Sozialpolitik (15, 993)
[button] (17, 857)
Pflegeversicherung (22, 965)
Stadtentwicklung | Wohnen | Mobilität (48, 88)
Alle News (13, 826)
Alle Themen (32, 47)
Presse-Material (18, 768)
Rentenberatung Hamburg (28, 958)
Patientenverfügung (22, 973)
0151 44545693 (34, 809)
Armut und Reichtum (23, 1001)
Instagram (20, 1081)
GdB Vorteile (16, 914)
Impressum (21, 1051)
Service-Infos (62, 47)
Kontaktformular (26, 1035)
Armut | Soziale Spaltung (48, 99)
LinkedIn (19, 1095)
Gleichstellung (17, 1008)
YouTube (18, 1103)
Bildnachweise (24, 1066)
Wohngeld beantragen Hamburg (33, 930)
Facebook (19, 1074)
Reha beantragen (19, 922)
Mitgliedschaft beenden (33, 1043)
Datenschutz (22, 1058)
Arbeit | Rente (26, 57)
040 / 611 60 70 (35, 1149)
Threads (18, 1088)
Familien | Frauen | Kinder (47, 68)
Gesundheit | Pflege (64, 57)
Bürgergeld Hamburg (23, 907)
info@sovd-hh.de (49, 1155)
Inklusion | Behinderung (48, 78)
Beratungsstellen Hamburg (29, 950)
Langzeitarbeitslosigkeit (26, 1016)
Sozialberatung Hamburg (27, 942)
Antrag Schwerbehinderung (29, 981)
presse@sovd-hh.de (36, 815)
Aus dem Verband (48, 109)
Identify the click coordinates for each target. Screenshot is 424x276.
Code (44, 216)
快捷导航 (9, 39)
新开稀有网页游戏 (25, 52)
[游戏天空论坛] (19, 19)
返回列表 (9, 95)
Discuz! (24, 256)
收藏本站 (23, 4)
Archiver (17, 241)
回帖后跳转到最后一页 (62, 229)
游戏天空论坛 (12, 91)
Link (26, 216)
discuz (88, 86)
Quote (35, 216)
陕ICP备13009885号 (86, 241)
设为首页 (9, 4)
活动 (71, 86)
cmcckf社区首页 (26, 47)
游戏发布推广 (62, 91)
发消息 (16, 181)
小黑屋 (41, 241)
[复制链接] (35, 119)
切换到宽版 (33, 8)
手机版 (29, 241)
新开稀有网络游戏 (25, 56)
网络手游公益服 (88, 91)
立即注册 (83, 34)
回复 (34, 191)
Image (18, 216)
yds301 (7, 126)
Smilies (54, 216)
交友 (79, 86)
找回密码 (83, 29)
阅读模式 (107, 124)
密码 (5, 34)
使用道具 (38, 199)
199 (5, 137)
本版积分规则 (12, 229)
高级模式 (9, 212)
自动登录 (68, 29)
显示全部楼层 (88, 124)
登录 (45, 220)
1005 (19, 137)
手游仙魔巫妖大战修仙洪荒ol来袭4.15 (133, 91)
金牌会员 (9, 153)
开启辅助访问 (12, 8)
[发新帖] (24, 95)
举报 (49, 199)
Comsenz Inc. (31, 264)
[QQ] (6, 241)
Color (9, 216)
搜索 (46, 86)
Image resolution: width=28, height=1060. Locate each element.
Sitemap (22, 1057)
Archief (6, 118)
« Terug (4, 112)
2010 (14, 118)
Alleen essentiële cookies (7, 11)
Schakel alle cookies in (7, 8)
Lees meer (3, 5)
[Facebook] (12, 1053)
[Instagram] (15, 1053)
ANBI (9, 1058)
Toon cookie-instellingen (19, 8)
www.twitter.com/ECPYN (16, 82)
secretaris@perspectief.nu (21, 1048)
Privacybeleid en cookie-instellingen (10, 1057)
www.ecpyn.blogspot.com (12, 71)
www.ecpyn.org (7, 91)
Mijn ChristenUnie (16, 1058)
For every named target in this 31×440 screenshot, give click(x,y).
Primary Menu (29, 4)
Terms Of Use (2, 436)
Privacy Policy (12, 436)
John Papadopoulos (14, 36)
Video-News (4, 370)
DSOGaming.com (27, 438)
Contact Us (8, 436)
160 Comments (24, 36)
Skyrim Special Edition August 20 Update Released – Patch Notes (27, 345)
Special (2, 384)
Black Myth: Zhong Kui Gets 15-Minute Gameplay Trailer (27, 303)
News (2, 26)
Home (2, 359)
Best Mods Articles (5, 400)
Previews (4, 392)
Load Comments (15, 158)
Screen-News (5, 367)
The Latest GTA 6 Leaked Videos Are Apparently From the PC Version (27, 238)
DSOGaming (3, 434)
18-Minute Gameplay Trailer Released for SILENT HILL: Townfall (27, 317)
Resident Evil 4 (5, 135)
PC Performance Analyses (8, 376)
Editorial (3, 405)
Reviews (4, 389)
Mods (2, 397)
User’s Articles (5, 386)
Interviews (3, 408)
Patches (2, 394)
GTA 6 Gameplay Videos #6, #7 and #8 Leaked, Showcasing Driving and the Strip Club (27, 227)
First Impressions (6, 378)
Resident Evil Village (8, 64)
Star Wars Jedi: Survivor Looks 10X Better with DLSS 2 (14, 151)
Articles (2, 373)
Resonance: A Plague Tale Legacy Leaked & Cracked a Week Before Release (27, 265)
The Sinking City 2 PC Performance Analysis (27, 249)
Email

▸ **BRIEF**:
Lay out as a Markdown table the entries starting at the line containing "Resident Evil 4 (5, 135)" and ending at the line containing "First Impressions (6, 378)", skipping any blank lines. Use the columns Row and Entry, with the row number under Row and the line under Entry.

▸ **RESPONSE BELOW**:
| Row | Entry |
|---|---|
| 1 | Resident Evil 4 (5, 135) |
| 2 | PC Performance Analyses (8, 376) |
| 3 | Editorial (3, 405) |
| 4 | Reviews (4, 389) |
| 5 | Mods (2, 397) |
| 6 | User’s Articles (5, 386) |
| 7 | Interviews (3, 408) |
| 8 | Patches (2, 394) |
| 9 | GTA 6 Gameplay Videos #6, #7 and #8 Leaked, Showcasing Driving and the Strip Club (27, 227) |
| 10 | First Impressions (6, 378) |